Their house had a living room that opened into the dining room through a wide archway. I think I remember that the sofa was placed a few feet in front of that opening. There was plenty of room to walk around either end. When no formal dinners were planned, Gertrude set up her loom in the dining room, which was the only room big enough to hold it.
But on the night of the Icebox Battle, the dining room was being used for a dinner party, with Harris and Gertrude, Dorothy and her husband, my mother and father, and possibly my grandmother and a great aunt or two.
Like my mother and father, Dorothy and her husband both had jobs. They were childless; Dorothy was married to a career Army man, and they lived on the Presidio, in officer’s housing. So Dorothy had more disposable income than her brother and his wife, and she could afford to be “modern.”That night she made the mistake of bragging that she had just bought an electric refrigerator. She was going on about the convenience of not having to empty the ice-melt pan every day, and not having to have blocks of ice delivered regularly by the iceman – when silence fell.
Dorothy had forgotten that her uncle owned the Redwood City Ice House, that both of her brothers had been icemen, and that Harris still worked there. The dinner she had just eaten was paid for by his Ice House job.
Dorothy was small, but she had a temper. So did Gertrude, who asked how dared she buy a refrigerator! Didn’t she realize she was “taking food out of the mouths of her brother’s children? What if everybody got rid of their icebox and stopped buying ice?”
Dorothy said times were changing, and you had to keep up with progress. She may have added something about old-fashioned people from Finland….
Gertrude said – well, I don’t know what she said, but one of my aunts got her face slapped, and got her own face slapped in return. I’m not sure which of my aunts threw the first punch. One of my aunts gave her sister-in-law a black eye, after which, according to my father, the hostess landed a return punch that sent Dorothy flying right over the back of the sofa, “ass over teakettle!” (I’m quoting. My father rarely used that kind of language in front of me, so it was memorable.)
Poor Uncle Harris. He hadn’t had a chance to say a word, but somehow Dorothy decided it was all his fault.

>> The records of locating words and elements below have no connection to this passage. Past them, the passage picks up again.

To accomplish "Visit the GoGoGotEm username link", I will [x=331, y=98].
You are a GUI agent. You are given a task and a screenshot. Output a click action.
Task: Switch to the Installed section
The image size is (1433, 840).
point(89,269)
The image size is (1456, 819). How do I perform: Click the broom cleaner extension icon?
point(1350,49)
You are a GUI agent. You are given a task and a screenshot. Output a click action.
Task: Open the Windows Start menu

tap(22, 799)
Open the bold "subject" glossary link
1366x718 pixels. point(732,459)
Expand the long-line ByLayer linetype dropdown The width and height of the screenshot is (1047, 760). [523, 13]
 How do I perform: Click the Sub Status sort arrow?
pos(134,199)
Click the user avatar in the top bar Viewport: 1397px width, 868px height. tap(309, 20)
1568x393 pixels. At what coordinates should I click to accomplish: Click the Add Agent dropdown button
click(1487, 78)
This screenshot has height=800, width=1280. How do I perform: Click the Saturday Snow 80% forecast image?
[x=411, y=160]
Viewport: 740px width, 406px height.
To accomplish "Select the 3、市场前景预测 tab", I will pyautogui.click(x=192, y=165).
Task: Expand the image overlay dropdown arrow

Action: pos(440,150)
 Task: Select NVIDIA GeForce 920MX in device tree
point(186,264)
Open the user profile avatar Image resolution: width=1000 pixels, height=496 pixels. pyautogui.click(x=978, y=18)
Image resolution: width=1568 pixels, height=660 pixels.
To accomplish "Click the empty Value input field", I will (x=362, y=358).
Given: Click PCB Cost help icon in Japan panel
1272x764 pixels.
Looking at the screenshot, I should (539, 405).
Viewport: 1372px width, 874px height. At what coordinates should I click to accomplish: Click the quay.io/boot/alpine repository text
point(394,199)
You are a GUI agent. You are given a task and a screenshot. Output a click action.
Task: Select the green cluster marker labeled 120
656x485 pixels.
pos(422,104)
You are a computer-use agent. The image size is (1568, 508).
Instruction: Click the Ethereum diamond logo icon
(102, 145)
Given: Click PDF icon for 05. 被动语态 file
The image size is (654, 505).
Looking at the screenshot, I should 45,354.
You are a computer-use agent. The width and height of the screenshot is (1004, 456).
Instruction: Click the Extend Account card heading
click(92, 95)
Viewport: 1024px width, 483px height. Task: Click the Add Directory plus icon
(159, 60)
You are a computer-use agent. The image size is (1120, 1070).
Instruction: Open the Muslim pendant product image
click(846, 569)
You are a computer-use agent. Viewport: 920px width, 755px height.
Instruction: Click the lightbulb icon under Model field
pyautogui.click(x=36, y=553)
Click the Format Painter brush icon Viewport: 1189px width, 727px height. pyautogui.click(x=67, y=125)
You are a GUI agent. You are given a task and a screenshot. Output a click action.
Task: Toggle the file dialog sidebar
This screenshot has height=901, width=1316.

NOTE: As I said at the beginning, this story was my father’s explanation of the start of a family feud. However, Dorothy did love her niece and nephew, and this photo from the late 1930s shows them all gathered around the table, with Harris sitting at the head, Gertrude standing behind him, and Dorothy at the far left of photo. Did they make up temporarily for the sake of the children? Or, if this was the disastrous dinner, then Dorothy waited till 1937 or ’38 to buy a refrigerator. The “handwriting on the wall” of the Ice House – its approaching fate – should have been pretty visible by then!